Socialist media turns out 1000 issues
You can tell how good a newspaper is from the enemies it keeps. The Australian wrote a sneering dismissal of the new Saturday Paper, launched last weekend, and used its ultimate insult by comparing the new paper to Green Left Weekly, calling GLW “ignorant, moralistic and simplistic”.
This is from a paper whose editorial line doubts the existence of climate change, claims locking up refugees in offshore detention centres indefinitely is the more humane option and promotes a “user-pays” system in health care, education and welfare.
It attacks GLW, which it has previously named the “best known radical left newspaper in Australia”, because it campaigns for the opposite position on almost every issue. But if GLW was as irrelevant as The Australian tries to make out, why would it bother attacking it so often?
The real worry to The Australian is that the “people before profit” ideas expressed in GLW will appeal to people more broadly. In 2012, The Australian was anxious about the burgeoning movement to stop coal seam gas production across the country, which united environmentalists and farmers in a common fight. It wrote: “Something is badly amiss when Queensland bushies embrace Green Left Weekly.”
GLW was always conceived as a newspaper that had the potential to reach a broader audience. Unlike other socialist papers that strictly reflect the “party line”, GLW prints a wider range of opinion and aims be a space for debate among people in the social movements.
Beyond that, it does not want to just speak to the existing left-wing movements, but to express socialist ideas in an accessible way. For meaningful social change to happen, radical left ideas need to be taken up by the majority of people in society, and that means involving people who do not consider themselves left wing today.
Although a newspaper is a useful tool to campaign for socialist ideas, people need to be organised to see these ideas become reality. That is why GLW has had a close relationship with the Socialist Alliance since it was formed in 2001.
Members of the Socialist Alliance play a crucial role in writing, distributing and fundraising for GLW.
Every week, hundreds of Socialist Alliance members take a bundle of GLWs to distribute at political rallies and forums, their local markets or shopping centres, workplaces and university campuses.At a time when the Tony Abbott government is launching attacks on so many different parts of the community, reading a copy of GLW reveals just how much resistance there is to these attacks and gives hope that people can fight back and win.

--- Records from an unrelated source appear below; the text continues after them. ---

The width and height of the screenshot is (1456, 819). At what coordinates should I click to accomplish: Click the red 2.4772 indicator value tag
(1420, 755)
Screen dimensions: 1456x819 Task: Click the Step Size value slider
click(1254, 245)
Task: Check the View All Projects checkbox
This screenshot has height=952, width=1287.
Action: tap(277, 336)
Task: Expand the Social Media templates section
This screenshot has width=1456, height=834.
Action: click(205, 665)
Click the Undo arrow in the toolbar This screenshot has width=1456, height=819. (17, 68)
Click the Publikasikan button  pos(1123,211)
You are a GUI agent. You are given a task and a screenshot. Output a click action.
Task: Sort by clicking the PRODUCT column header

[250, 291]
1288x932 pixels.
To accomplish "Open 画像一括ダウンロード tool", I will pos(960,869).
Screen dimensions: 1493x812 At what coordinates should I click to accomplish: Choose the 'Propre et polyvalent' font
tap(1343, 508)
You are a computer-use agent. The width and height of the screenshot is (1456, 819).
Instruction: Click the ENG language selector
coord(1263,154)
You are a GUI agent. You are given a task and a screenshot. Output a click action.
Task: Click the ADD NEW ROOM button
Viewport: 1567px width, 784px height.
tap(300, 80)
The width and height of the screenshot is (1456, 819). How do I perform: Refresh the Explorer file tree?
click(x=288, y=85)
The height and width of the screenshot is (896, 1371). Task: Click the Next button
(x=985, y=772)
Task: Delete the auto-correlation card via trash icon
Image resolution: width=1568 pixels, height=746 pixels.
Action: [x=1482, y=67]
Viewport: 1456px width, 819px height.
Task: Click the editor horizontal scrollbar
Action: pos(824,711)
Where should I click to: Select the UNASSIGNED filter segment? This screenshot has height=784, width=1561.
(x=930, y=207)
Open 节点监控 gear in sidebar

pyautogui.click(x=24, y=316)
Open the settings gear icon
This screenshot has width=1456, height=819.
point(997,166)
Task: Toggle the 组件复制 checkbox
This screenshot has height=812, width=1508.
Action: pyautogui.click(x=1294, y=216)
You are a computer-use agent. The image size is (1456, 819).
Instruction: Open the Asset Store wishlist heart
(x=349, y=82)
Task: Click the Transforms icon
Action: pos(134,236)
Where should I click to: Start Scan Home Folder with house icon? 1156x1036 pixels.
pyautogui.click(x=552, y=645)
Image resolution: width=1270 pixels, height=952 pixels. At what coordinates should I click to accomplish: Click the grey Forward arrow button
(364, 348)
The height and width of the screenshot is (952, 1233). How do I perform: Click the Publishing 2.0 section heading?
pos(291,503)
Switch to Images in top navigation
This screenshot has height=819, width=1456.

GLW gives a platform for the political views of the Socialist Alliance – that a socialist alternative in this country is possible - and tries to build alliances between people involved in environmental, anti-war, feminist, union and many other campaigns.
Through distributing the paper one-on-one, members of the Socialist Alliance help create a movement that connects people from different parts of the country and builds a real left-wing alternative to the broken Liberal-Labor system we have today.
The Socialist Alliance also supports GLW as a strong, independent media outlet. There is more need than ever for independent media to report what the government is trying to keep secret and analyse their positions.
The mainstream media is facing a crisis in Australia. It can no longer rely on the business model that worked for decades, and it seems few know how to make money out of newspapers any more. While the corporate media have always restricted what was presented as news, today the news is even more narrow, journalists are forced to recycle media releases and tailor their articles to topics that will get more online clicks, and hence more advertisers' dollars.
In this context, GLW is a beacon for people interested in real news. The Socialist Alliance is proud to have helped GLW reach 1000 issues, and will continue supporting it so that it remains Australia’s best known radical left newspaper.